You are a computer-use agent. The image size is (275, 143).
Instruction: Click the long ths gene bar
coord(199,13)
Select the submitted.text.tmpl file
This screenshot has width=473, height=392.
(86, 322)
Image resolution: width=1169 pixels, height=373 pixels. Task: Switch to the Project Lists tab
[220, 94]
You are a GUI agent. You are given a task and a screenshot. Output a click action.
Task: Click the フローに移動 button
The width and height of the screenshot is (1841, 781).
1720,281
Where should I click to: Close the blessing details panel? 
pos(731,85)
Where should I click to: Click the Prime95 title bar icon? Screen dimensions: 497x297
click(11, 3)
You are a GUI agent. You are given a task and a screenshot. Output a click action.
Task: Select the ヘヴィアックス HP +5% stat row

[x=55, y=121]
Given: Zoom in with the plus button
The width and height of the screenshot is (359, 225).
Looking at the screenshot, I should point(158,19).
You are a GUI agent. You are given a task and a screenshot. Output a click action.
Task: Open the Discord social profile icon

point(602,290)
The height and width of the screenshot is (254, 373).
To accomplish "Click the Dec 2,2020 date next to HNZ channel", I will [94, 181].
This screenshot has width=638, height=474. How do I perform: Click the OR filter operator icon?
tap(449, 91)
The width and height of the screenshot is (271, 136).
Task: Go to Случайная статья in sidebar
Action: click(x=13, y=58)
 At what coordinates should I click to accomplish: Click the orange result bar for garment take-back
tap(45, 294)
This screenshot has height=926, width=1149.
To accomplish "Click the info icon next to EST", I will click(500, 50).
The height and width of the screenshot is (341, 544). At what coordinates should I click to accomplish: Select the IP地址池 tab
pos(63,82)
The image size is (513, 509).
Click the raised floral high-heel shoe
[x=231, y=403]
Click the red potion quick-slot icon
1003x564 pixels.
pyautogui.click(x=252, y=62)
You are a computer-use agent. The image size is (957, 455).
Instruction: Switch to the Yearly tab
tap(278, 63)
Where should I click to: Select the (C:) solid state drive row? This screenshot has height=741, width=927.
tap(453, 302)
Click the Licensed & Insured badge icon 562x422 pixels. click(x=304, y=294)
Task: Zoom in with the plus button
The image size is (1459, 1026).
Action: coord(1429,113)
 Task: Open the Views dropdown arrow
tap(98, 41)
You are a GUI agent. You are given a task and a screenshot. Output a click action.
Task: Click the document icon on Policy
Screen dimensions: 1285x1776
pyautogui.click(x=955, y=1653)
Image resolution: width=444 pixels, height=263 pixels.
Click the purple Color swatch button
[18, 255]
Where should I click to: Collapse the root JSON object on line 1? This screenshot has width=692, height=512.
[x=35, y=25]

▸ **The problem**: Every line must be copied exactly as it stands above.

▸ **Written response**:
You are a computer-use agent. The image size is (275, 143).
Instruction: Click the long ths gene bar
coord(199,13)
Select the submitted.text.tmpl file
This screenshot has width=473, height=392.
(86, 322)
Image resolution: width=1169 pixels, height=373 pixels. Task: Switch to the Project Lists tab
[220, 94]
You are a GUI agent. You are given a task and a screenshot. Output a click action.
Task: Click the フローに移動 button
The width and height of the screenshot is (1841, 781).
1720,281
Where should I click to: Close the blessing details panel? 
pos(731,85)
Where should I click to: Click the Prime95 title bar icon? Screen dimensions: 497x297
click(11, 3)
You are a GUI agent. You are given a task and a screenshot. Output a click action.
Task: Select the ヘヴィアックス HP +5% stat row

[x=55, y=121]
Given: Zoom in with the plus button
The width and height of the screenshot is (359, 225).
Looking at the screenshot, I should point(158,19).
You are a GUI agent. You are given a task and a screenshot. Output a click action.
Task: Open the Discord social profile icon

point(602,290)
The height and width of the screenshot is (254, 373).
To accomplish "Click the Dec 2,2020 date next to HNZ channel", I will [94, 181].
This screenshot has width=638, height=474. How do I perform: Click the OR filter operator icon?
tap(449, 91)
The width and height of the screenshot is (271, 136).
Task: Go to Случайная статья in sidebar
Action: click(x=13, y=58)
 At what coordinates should I click to accomplish: Click the orange result bar for garment take-back
tap(45, 294)
This screenshot has height=926, width=1149.
To accomplish "Click the info icon next to EST", I will click(500, 50).
The height and width of the screenshot is (341, 544). At what coordinates should I click to accomplish: Select the IP地址池 tab
pos(63,82)
The image size is (513, 509).
Click the raised floral high-heel shoe
[x=231, y=403]
Click the red potion quick-slot icon
1003x564 pixels.
pyautogui.click(x=252, y=62)
You are a computer-use agent. The image size is (957, 455).
Instruction: Switch to the Yearly tab
tap(278, 63)
Where should I click to: Select the (C:) solid state drive row? This screenshot has height=741, width=927.
tap(453, 302)
Click the Licensed & Insured badge icon 562x422 pixels. click(x=304, y=294)
Task: Zoom in with the plus button
The image size is (1459, 1026).
Action: coord(1429,113)
 Task: Open the Views dropdown arrow
tap(98, 41)
You are a GUI agent. You are given a task and a screenshot. Output a click action.
Task: Click the document icon on Policy
Screen dimensions: 1285x1776
pyautogui.click(x=955, y=1653)
Image resolution: width=444 pixels, height=263 pixels.
Click the purple Color swatch button
[18, 255]
Where should I click to: Collapse the root JSON object on line 1? This screenshot has width=692, height=512.
[x=35, y=25]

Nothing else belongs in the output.